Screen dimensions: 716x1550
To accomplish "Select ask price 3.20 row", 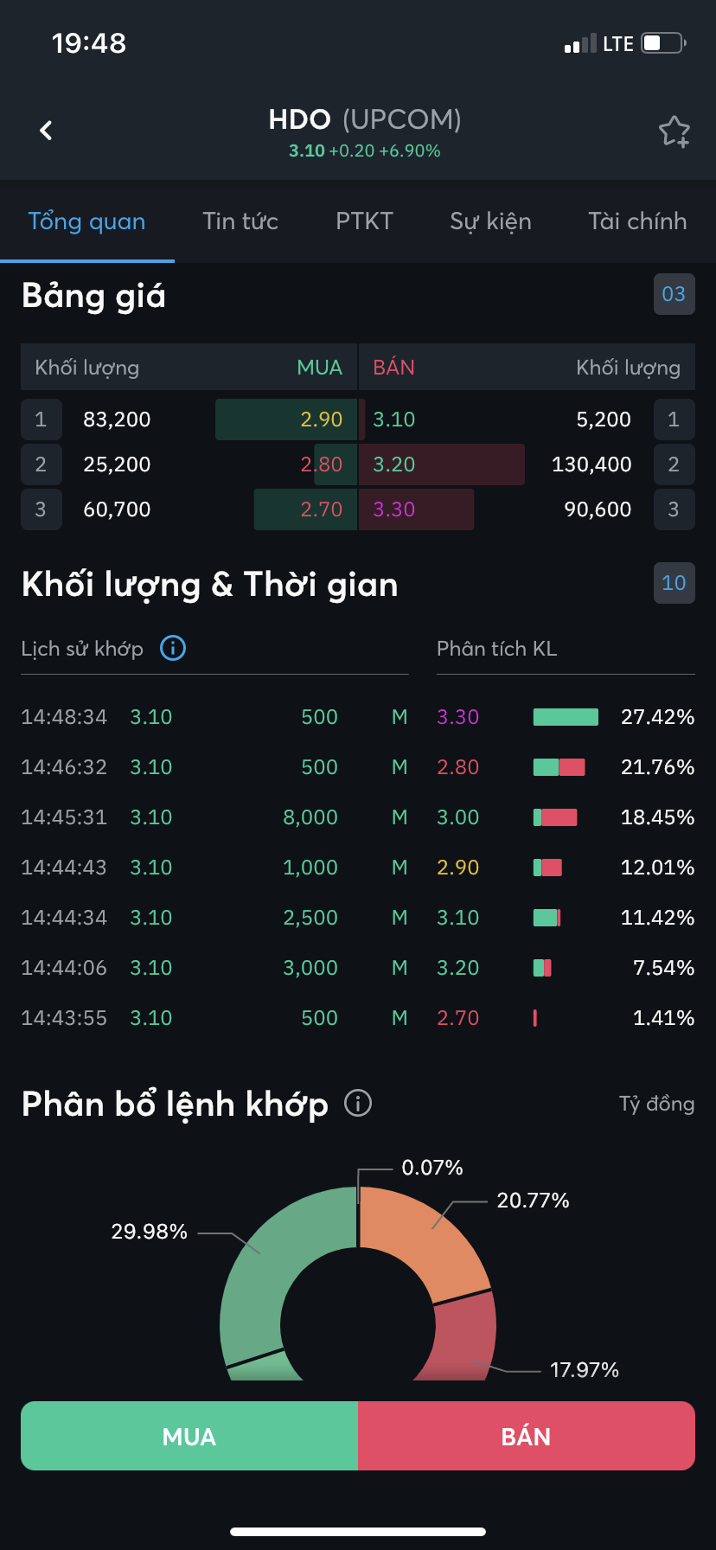I will (394, 464).
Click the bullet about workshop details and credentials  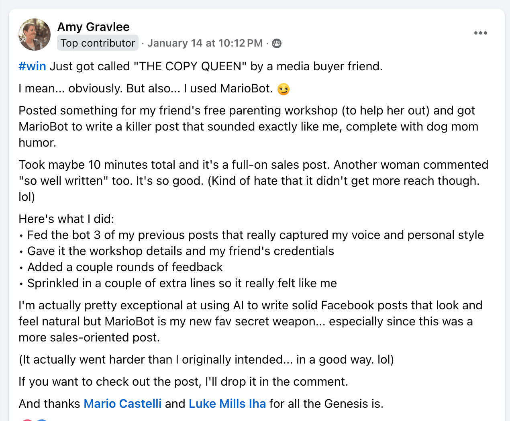pos(180,251)
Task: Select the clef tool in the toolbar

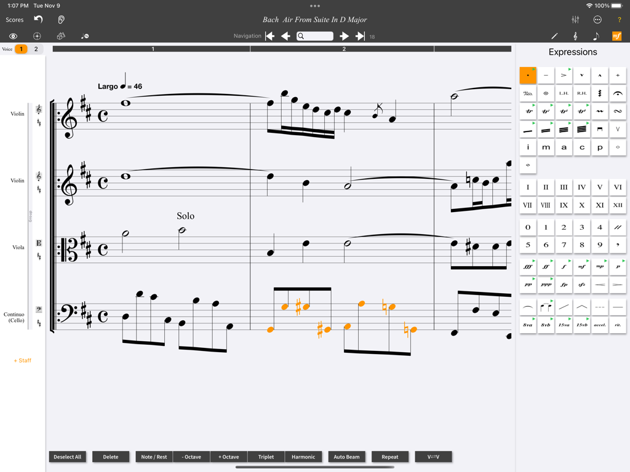Action: point(575,36)
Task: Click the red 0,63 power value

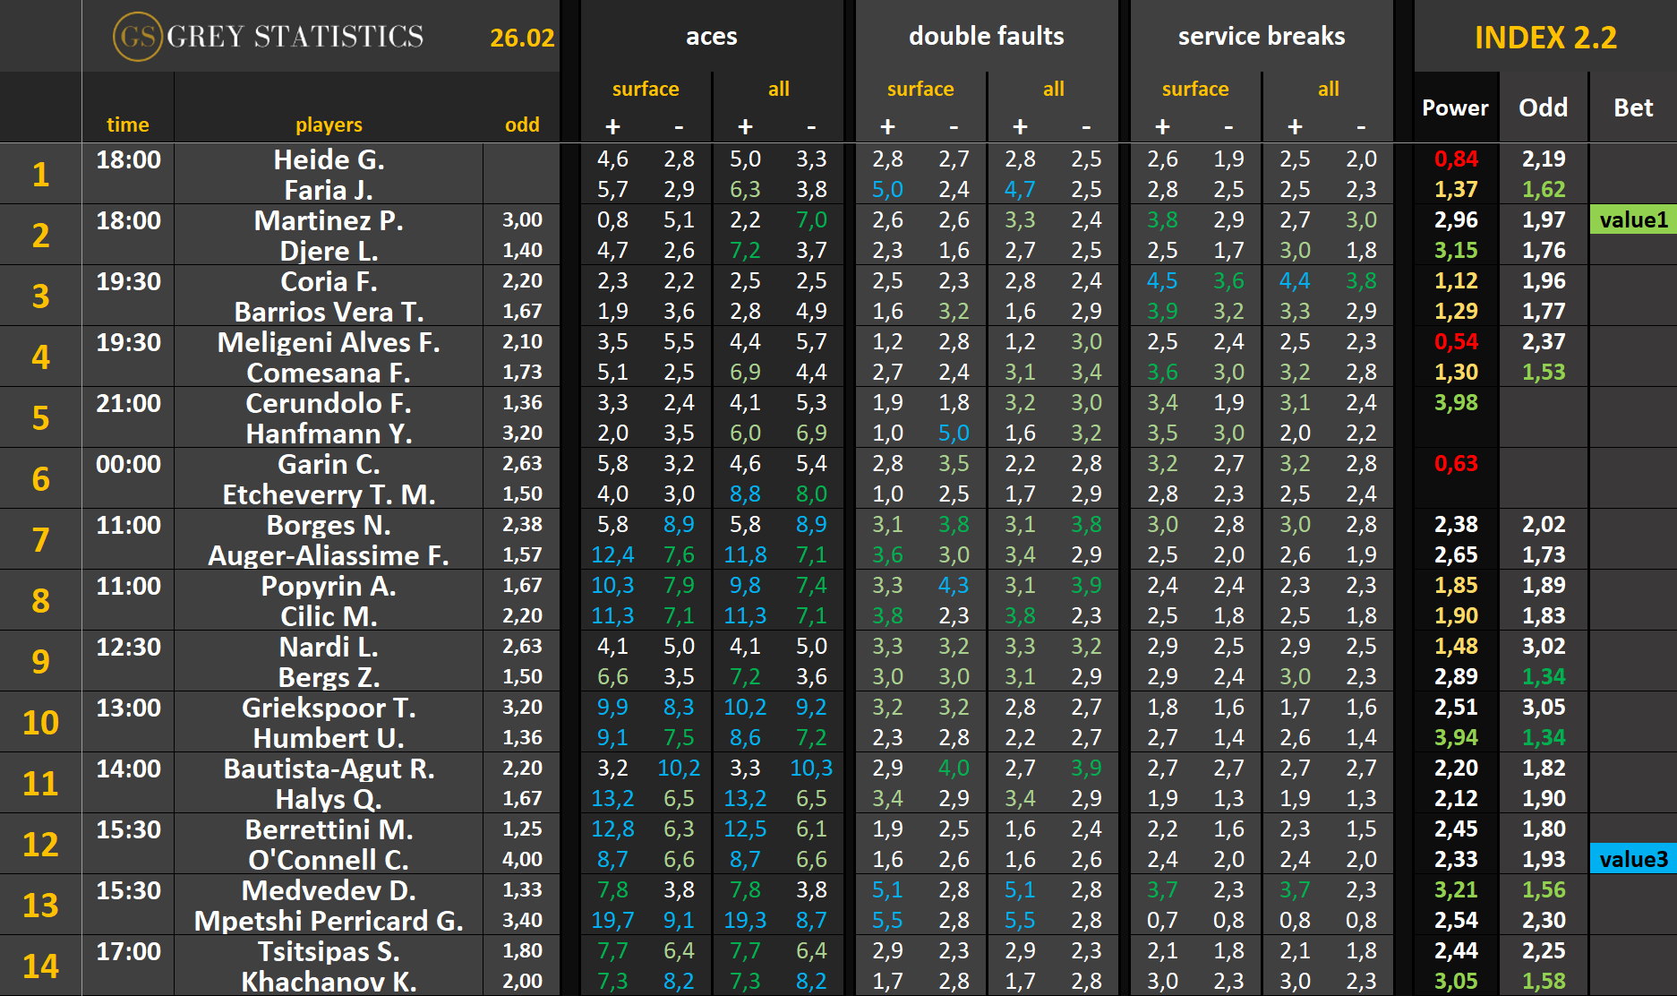Action: coord(1455,464)
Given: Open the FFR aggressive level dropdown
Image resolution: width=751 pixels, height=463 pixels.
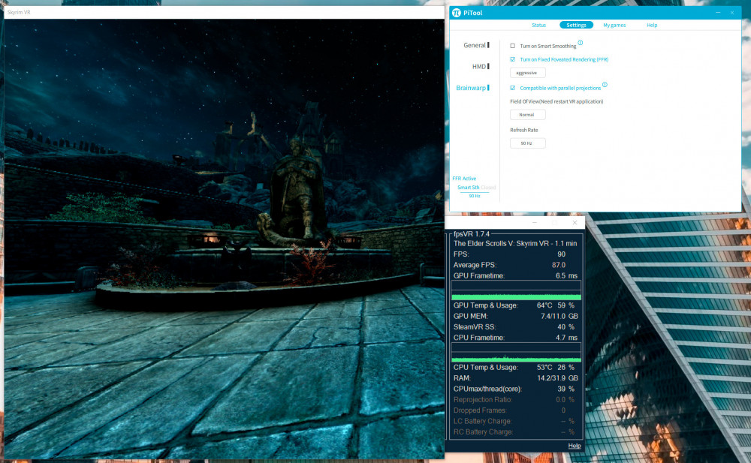Looking at the screenshot, I should 527,73.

________________________

**Task objective:** Starting with the line containing "Task: Click the red 0,63 power value" and ending with the last line of the records above, write out each line exactly; no pictures.

**Written solution:**
Task: Click the red 0,63 power value

Action: coord(1455,464)
Given: Open the FFR aggressive level dropdown
Image resolution: width=751 pixels, height=463 pixels.
Looking at the screenshot, I should 527,73.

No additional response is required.